▸ **Required work**
The entries below are to be repeated exactly as they stand.

▸ **Available data**
------------------------------------------------------------------------
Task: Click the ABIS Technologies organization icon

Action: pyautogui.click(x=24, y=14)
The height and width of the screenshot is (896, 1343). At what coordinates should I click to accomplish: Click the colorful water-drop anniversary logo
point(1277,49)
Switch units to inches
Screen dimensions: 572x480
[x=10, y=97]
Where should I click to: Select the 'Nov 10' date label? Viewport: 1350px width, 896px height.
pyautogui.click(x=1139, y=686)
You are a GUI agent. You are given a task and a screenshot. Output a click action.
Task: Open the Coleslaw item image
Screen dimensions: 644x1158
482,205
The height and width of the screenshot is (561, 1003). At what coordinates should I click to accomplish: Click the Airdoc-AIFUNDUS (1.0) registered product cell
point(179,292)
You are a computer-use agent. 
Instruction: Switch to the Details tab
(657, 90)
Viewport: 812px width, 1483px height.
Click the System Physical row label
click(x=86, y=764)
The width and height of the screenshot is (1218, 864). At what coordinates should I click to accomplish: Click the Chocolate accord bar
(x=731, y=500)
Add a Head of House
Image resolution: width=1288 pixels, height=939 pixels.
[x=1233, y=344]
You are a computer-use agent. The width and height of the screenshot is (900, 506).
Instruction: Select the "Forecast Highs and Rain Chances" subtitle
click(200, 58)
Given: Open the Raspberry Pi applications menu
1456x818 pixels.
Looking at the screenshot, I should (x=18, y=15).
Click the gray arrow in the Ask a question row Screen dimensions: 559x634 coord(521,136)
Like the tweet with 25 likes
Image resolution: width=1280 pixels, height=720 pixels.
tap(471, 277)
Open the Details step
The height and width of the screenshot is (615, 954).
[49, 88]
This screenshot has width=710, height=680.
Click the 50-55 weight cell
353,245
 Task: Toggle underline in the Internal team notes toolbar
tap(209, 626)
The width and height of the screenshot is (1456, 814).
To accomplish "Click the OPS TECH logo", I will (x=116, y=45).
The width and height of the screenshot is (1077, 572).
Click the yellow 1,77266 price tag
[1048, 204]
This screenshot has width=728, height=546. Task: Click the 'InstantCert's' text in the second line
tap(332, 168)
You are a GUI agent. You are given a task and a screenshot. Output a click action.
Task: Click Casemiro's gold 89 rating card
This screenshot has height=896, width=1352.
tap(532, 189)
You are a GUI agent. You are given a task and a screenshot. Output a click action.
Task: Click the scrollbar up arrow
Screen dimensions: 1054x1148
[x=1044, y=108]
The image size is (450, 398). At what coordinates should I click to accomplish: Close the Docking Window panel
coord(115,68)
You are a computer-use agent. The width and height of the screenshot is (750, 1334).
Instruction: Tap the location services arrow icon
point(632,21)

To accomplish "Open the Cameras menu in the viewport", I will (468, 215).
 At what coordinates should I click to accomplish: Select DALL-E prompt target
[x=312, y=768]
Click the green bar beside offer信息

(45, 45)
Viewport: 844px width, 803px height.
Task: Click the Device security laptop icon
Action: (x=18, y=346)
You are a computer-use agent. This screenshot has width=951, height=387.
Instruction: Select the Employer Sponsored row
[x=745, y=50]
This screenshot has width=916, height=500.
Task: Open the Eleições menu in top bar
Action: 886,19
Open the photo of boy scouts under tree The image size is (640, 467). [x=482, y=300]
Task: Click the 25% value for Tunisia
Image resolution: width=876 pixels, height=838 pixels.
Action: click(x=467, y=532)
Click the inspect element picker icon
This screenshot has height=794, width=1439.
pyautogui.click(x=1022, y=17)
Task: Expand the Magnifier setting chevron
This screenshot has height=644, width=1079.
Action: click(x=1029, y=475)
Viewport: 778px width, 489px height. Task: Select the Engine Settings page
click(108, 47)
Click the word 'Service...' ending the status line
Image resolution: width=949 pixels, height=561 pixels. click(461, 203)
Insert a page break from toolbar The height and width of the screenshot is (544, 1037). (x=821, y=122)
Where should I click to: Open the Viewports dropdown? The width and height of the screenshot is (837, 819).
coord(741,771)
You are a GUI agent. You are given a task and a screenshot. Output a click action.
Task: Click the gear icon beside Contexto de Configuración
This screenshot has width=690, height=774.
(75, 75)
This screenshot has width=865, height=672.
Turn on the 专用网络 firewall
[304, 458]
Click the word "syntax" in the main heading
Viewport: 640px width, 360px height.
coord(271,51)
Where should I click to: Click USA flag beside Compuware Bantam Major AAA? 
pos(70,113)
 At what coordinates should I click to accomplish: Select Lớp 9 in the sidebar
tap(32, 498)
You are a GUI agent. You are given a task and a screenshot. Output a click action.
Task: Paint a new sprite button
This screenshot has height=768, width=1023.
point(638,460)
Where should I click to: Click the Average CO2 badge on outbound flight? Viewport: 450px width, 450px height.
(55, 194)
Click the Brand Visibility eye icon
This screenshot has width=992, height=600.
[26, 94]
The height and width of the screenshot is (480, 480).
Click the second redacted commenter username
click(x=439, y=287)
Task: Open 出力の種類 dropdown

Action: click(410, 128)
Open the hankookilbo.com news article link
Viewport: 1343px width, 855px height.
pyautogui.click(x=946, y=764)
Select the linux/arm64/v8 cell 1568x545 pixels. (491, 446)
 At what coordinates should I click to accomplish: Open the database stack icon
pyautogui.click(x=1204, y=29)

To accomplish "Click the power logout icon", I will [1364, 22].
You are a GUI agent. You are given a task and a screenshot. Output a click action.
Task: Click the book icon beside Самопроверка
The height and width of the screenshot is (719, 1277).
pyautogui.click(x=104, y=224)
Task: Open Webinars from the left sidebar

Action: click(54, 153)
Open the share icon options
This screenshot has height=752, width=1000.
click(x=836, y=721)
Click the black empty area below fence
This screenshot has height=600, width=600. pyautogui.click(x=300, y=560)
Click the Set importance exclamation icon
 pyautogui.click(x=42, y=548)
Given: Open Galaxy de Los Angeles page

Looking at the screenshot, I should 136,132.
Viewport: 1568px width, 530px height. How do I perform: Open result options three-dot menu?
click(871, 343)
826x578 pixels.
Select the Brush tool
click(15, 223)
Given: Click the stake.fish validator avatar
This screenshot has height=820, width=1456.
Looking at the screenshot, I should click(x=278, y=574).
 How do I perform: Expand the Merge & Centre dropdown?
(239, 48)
------------------------------------------------------------------------
▸ **Finished task**
Task: Click the ABIS Technologies organization icon

Action: pyautogui.click(x=24, y=14)
The height and width of the screenshot is (896, 1343). At what coordinates should I click to accomplish: Click the colorful water-drop anniversary logo
point(1277,49)
Switch units to inches
Screen dimensions: 572x480
[x=10, y=97]
Where should I click to: Select the 'Nov 10' date label? Viewport: 1350px width, 896px height.
pyautogui.click(x=1139, y=686)
You are a GUI agent. You are given a task and a screenshot. Output a click action.
Task: Open the Coleslaw item image
Screen dimensions: 644x1158
482,205
The height and width of the screenshot is (561, 1003). At what coordinates should I click to accomplish: Click the Airdoc-AIFUNDUS (1.0) registered product cell
point(179,292)
You are a computer-use agent. 
Instruction: Switch to the Details tab
(657, 90)
Viewport: 812px width, 1483px height.
Click the System Physical row label
click(x=86, y=764)
The width and height of the screenshot is (1218, 864). At what coordinates should I click to accomplish: Click the Chocolate accord bar
(x=731, y=500)
Add a Head of House
Image resolution: width=1288 pixels, height=939 pixels.
[x=1233, y=344]
You are a computer-use agent. The width and height of the screenshot is (900, 506).
Instruction: Select the "Forecast Highs and Rain Chances" subtitle
click(200, 58)
Given: Open the Raspberry Pi applications menu
1456x818 pixels.
Looking at the screenshot, I should (x=18, y=15).
Click the gray arrow in the Ask a question row Screen dimensions: 559x634 coord(521,136)
Like the tweet with 25 likes
Image resolution: width=1280 pixels, height=720 pixels.
tap(471, 277)
Open the Details step
The height and width of the screenshot is (615, 954).
[49, 88]
This screenshot has width=710, height=680.
Click the 50-55 weight cell
353,245
 Task: Toggle underline in the Internal team notes toolbar
tap(209, 626)
The width and height of the screenshot is (1456, 814).
To accomplish "Click the OPS TECH logo", I will (x=116, y=45).
The width and height of the screenshot is (1077, 572).
Click the yellow 1,77266 price tag
[1048, 204]
This screenshot has width=728, height=546. Task: Click the 'InstantCert's' text in the second line
tap(332, 168)
You are a GUI agent. You are given a task and a screenshot. Output a click action.
Task: Click Casemiro's gold 89 rating card
This screenshot has height=896, width=1352.
tap(532, 189)
You are a GUI agent. You are given a task and a screenshot. Output a click action.
Task: Click the scrollbar up arrow
Screen dimensions: 1054x1148
[x=1044, y=108]
The image size is (450, 398). At what coordinates should I click to accomplish: Close the Docking Window panel
coord(115,68)
You are a computer-use agent. The width and height of the screenshot is (750, 1334).
Instruction: Tap the location services arrow icon
point(632,21)

To accomplish "Open the Cameras menu in the viewport", I will (468, 215).
 At what coordinates should I click to accomplish: Select DALL-E prompt target
[x=312, y=768]
Click the green bar beside offer信息

(45, 45)
Viewport: 844px width, 803px height.
Task: Click the Device security laptop icon
Action: (x=18, y=346)
You are a computer-use agent. This screenshot has width=951, height=387.
Instruction: Select the Employer Sponsored row
[x=745, y=50]
This screenshot has width=916, height=500.
Task: Open the Eleições menu in top bar
Action: 886,19
Open the photo of boy scouts under tree The image size is (640, 467). [x=482, y=300]
Task: Click the 25% value for Tunisia
Image resolution: width=876 pixels, height=838 pixels.
Action: click(x=467, y=532)
Click the inspect element picker icon
This screenshot has height=794, width=1439.
pyautogui.click(x=1022, y=17)
Task: Expand the Magnifier setting chevron
This screenshot has height=644, width=1079.
Action: click(x=1029, y=475)
Viewport: 778px width, 489px height. Task: Select the Engine Settings page
click(108, 47)
Click the word 'Service...' ending the status line
Image resolution: width=949 pixels, height=561 pixels. click(461, 203)
Insert a page break from toolbar The height and width of the screenshot is (544, 1037). (x=821, y=122)
Where should I click to: Open the Viewports dropdown? The width and height of the screenshot is (837, 819).
coord(741,771)
You are a GUI agent. You are given a task and a screenshot. Output a click action.
Task: Click the gear icon beside Contexto de Configuración
This screenshot has width=690, height=774.
(75, 75)
This screenshot has width=865, height=672.
Turn on the 专用网络 firewall
[304, 458]
Click the word "syntax" in the main heading
Viewport: 640px width, 360px height.
coord(271,51)
Where should I click to: Click USA flag beside Compuware Bantam Major AAA? 
pos(70,113)
 At what coordinates should I click to accomplish: Select Lớp 9 in the sidebar
tap(32, 498)
You are a GUI agent. You are given a task and a screenshot. Output a click action.
Task: Paint a new sprite button
This screenshot has height=768, width=1023.
point(638,460)
Where should I click to: Click the Average CO2 badge on outbound flight? Viewport: 450px width, 450px height.
(55, 194)
Click the Brand Visibility eye icon
This screenshot has width=992, height=600.
[26, 94]
The height and width of the screenshot is (480, 480).
Click the second redacted commenter username
click(x=439, y=287)
Task: Open 出力の種類 dropdown

Action: click(410, 128)
Open the hankookilbo.com news article link
Viewport: 1343px width, 855px height.
pyautogui.click(x=946, y=764)
Select the linux/arm64/v8 cell 1568x545 pixels. (491, 446)
 At what coordinates should I click to accomplish: Open the database stack icon
pyautogui.click(x=1204, y=29)

To accomplish "Click the power logout icon", I will [1364, 22].
You are a GUI agent. You are given a task and a screenshot. Output a click action.
Task: Click the book icon beside Самопроверка
The height and width of the screenshot is (719, 1277).
pyautogui.click(x=104, y=224)
Task: Open Webinars from the left sidebar

Action: click(54, 153)
Open the share icon options
This screenshot has height=752, width=1000.
click(x=836, y=721)
Click the black empty area below fence
This screenshot has height=600, width=600. pyautogui.click(x=300, y=560)
Click the Set importance exclamation icon
 pyautogui.click(x=42, y=548)
Given: Open Galaxy de Los Angeles page

Looking at the screenshot, I should 136,132.
Viewport: 1568px width, 530px height. How do I perform: Open result options three-dot menu?
click(871, 343)
826x578 pixels.
Select the Brush tool
click(15, 223)
Given: Click the stake.fish validator avatar
This screenshot has height=820, width=1456.
Looking at the screenshot, I should click(x=278, y=574).
 How do I perform: Expand the Merge & Centre dropdown?
(239, 48)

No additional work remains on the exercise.